Not so easy to find Buddhist jokes, so I made one up:
It’s 2020 and the Canadian government decides to host a Buddhist conference in Nunavut as part of their initiative to demonstrate national presence in the north. They send a lama, a bhikku and a roshi to attend the conference.
Somewhere along the way, their plane goes down and the three Buddhist teachers find themselves on a deserted island in Hudson’s Bay, somewhere on the muskeg. The three are miraculously alive, and hold a quick discussion about what to do. They decide to explore for an hour and then reconvene to share their discoveries.
Upon their return, the lama immediately says: “I’m pretty used to the cold because of my powers in Inner Heat Yoga, but you two might find it a bit difficult.
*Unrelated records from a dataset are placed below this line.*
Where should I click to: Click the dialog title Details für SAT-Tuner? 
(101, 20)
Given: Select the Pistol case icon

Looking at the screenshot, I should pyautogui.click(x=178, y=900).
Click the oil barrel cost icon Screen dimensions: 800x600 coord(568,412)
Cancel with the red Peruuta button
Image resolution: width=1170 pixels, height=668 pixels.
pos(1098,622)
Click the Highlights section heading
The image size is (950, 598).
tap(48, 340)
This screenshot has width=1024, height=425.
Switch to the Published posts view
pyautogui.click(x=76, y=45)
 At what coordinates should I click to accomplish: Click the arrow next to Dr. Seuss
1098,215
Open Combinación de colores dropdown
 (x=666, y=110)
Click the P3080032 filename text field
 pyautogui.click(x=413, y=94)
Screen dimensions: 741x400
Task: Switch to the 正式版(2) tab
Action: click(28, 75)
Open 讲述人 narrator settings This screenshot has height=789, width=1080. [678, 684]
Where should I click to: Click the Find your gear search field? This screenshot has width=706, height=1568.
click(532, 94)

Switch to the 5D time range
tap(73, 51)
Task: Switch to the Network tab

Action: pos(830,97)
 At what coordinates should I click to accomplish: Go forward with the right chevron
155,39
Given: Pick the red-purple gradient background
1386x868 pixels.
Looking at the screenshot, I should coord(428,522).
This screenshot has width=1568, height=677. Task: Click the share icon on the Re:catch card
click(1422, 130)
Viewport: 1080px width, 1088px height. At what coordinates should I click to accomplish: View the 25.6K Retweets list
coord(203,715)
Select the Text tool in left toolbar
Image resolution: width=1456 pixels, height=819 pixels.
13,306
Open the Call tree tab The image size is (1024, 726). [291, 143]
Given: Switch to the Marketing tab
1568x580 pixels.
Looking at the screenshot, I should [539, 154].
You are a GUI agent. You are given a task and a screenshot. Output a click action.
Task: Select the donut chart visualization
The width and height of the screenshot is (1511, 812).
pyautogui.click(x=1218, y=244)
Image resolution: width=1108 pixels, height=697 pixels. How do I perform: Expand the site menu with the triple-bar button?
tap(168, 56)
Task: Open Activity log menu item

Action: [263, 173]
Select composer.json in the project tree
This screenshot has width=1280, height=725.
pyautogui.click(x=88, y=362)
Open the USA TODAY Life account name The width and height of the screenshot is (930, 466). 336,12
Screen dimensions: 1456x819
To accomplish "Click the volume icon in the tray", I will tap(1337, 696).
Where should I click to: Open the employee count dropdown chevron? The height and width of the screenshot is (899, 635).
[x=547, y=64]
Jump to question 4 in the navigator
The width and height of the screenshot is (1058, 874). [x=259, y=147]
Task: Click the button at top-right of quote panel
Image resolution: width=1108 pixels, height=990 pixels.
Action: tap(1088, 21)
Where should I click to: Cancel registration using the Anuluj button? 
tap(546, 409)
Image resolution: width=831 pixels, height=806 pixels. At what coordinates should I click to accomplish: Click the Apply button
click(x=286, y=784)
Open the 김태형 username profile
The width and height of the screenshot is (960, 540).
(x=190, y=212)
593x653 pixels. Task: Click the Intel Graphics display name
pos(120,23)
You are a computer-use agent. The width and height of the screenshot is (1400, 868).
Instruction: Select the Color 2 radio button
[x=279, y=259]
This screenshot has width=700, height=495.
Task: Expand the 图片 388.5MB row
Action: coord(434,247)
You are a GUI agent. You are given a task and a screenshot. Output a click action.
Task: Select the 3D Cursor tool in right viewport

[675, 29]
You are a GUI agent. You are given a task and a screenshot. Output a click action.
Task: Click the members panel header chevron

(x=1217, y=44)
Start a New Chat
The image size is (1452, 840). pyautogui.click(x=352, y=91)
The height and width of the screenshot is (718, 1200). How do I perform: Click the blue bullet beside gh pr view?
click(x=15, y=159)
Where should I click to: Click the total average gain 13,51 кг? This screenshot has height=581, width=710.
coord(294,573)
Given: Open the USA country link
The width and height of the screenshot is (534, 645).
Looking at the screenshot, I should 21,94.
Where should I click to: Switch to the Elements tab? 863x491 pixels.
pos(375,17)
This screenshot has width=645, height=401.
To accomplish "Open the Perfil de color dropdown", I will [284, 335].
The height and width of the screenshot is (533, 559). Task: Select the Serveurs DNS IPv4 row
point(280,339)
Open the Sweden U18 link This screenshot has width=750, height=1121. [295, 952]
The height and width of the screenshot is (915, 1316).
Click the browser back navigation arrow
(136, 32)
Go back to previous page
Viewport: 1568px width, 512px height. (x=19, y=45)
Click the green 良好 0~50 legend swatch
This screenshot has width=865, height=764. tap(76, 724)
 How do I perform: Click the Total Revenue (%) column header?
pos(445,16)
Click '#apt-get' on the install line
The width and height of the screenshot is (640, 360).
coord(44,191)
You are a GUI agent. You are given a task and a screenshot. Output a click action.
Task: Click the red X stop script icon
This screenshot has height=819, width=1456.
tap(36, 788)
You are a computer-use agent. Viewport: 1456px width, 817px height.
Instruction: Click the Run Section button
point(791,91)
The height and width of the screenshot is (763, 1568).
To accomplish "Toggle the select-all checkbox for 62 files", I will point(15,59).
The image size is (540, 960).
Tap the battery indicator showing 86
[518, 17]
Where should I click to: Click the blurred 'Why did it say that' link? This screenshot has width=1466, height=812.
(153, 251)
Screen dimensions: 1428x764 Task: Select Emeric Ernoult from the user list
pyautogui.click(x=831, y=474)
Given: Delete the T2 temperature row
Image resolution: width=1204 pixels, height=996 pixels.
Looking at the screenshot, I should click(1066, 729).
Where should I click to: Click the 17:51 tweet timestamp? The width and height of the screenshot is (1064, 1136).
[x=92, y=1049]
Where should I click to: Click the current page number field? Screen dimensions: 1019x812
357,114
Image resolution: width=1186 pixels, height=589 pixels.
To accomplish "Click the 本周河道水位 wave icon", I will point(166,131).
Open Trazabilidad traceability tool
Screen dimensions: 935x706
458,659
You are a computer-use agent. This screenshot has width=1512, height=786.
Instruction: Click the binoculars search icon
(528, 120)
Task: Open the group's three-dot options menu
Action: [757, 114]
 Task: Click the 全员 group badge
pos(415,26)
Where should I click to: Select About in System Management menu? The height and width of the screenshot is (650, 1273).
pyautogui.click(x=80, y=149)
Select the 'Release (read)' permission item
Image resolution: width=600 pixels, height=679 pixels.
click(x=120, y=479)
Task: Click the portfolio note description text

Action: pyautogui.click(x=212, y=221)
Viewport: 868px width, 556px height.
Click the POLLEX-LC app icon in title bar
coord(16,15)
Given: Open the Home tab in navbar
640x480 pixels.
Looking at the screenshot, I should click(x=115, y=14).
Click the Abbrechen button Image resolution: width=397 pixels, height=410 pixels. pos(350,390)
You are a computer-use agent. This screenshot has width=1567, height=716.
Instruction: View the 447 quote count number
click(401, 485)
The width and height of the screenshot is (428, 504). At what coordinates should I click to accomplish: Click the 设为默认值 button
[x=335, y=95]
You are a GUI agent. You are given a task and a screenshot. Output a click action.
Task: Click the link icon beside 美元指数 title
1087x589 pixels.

Fortunately, while wandering around, I found a polar bear’s cave. I made love with the polar bear, who is a manifestation of Palden Lhamo, and she gave us her blessing to share the cave. When our son is born, he will become a great teacher in forty years. In the meanwhile, we can be warm there.”
The bhikku, who has been struggling to keep himself quiet, can’t hold back any longer: “Your story is preposterous, sir. It is an affront to the precepts! Furthermore, since according to the laws of dependent origination, this place is no different from any other, I have complete equanimity about our presence here. I have no need to be rescued and I certainly have no desire to share a cave with you and a polar bear. Our karma will evolve as it should. I performed my alms round and have returned with berries for us to eat.”
The roshi, who has been listening to this exchange patiently, adds his perspective: “I’ve e-mailed my brother with our GPS coordinates and help will be here in a few hours. In the meanwhile, would you two like to watch Karate Kid with me on my iPhone?”